原油はホルムズ海峡を、かれこれ3か月近くも封鎖されて届かかなくなっている。ごく稀に海峡を通過して微々たる量の船が日本へ原油を持ち込んできている。原油由来のナフサが足りなくなっていることは、もう周知の事実なんじゃなかろうか。マスコミが建築業者なんかを使って、ナフサ由来のシンナーがないとか、ナフサ由来の商品が不足しているので工事ができないと言わせまくっている。それでも、高市総理は引きつった笑顔を顔に張り付けながら、「大丈夫、大丈夫」っていっている。なんの具体的なこともいわず、ただただキャッチフレーズとしての「大丈夫」というお題目を唱えているようだ。しかも、今回は力なく大丈夫を繰り返しているだけ。いつもの、お得意の威勢の良いキャッチフレーズは出てこないままだ。ということは、ナフサの不足って本当は相当やばいってことじゃないの。


やっぱり、政府が「大丈夫、充分在庫があります」なんて言う時は、本当は在庫が枯渇している時の常套句なんだろう。おそらく、この騒動が収まった後々で、高市総理は人々が混乱しないように”嘘も方便”として使いましたとか、中間業者が買い占めをしないように安定供給を続けるために、”嘘も方便”として使ったのと、強弁していくんだろうなぁ。というか、それまで高市総理が総理の座にしがみつけているのか、どうかもわからないんだけどね。

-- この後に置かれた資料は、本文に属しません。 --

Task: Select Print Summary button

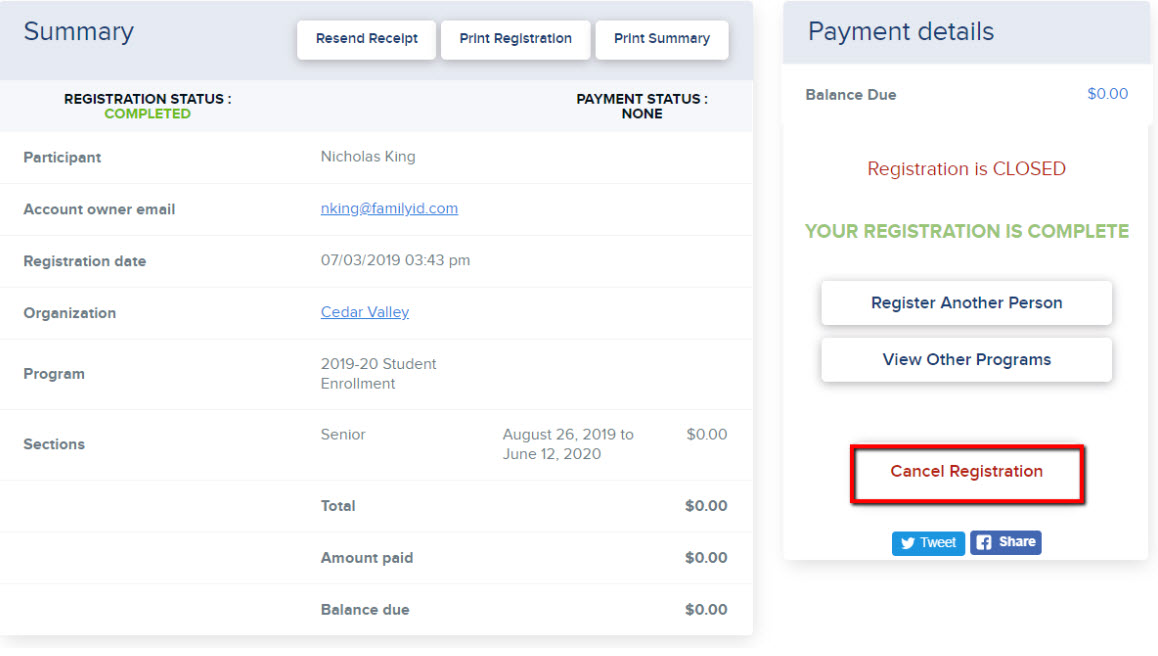Action: coord(662,39)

歴史上には、取り付け騒ぎなんてことも起こったことがあった。そういった、暴動を起こさないためにも、高市総理をはじめとした政府は「ナフサは1年分は在庫があり、当面は大丈夫」なんて空手形をきっているんだろう。おコメの時も、「在庫は十分にある」とか、「秋になれば新米が出てくるから大丈夫」なんていいながら、JAの思惑通りにおコメの値段を上げることに力を費やしていた。庶民の日常生活を犠牲にしてでも、利権を守ろうとする政府官僚の思惑通りに事はすすんだ。豊作だったはずのおコメなのに、いまだに米価は一向に下がらない。JAにしてやられたところだけれども、農水省としては自分たちの利権を守ることに必死だったんだろう。

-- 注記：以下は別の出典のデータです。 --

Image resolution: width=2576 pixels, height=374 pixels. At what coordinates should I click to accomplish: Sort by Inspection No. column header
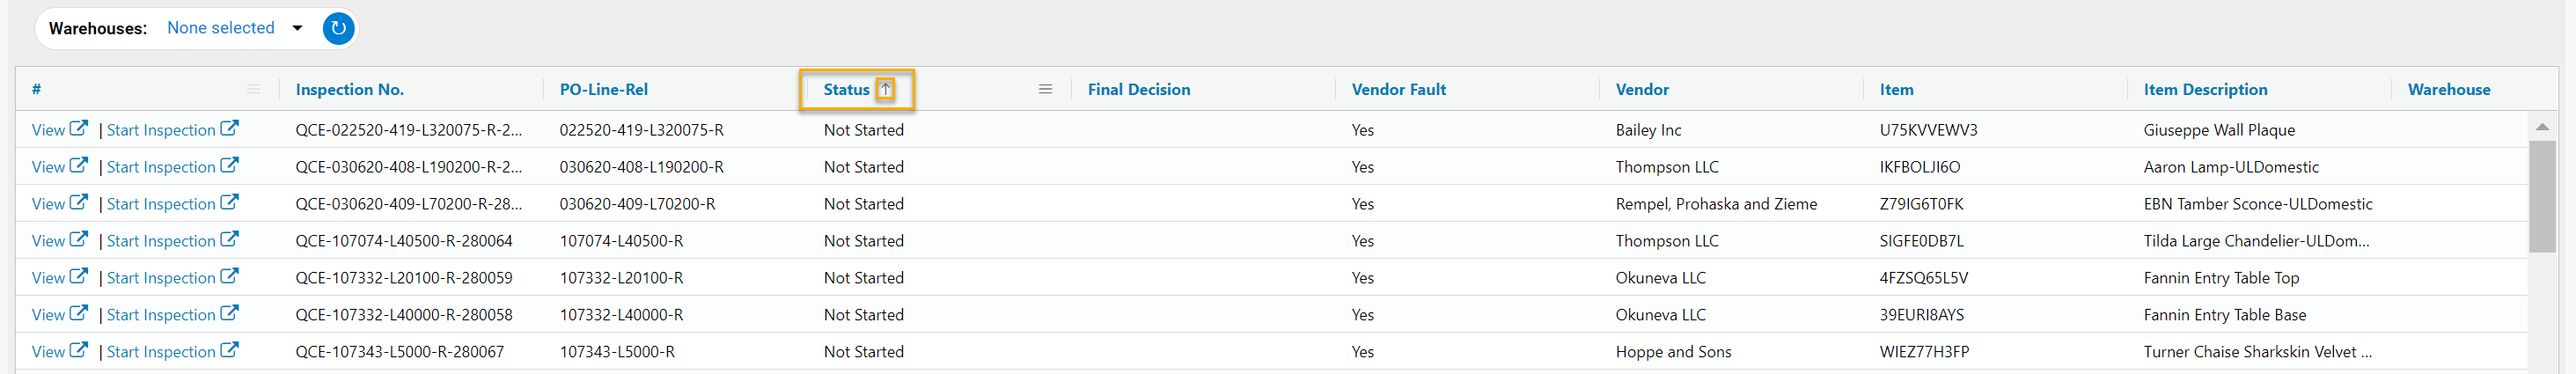(x=350, y=89)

考えようによっては、インク不足を口実に白黒の包装にするって、すごい宣伝効果があったんじゃなかろうか。自社で宣伝しなくても、ニュースで当面の間は無料で宣伝してくれる。そして、ワイドショーが追いかけてくるので、宣伝効果としては通常のCMよりははるかに効果の高いものであったんだろうなぁ。このニュースをみて、宣伝効果を狙って追随する会社もあるかもしれない。でも、二番煎じの会社は、そこまでの宣伝効果は期待できないだろうな。販促効果としては、一番に行動を起こしたCalbeeさんは”してやったり”って、ほくそ笑んでいるのかもしれない。でも、色って重要なブランド構成の一部だから、このことによってブランド価値とかブランドイメージを棄損しなければ良いけれども・・・”禍福は糾える縄の如し”っていうくらいだかね。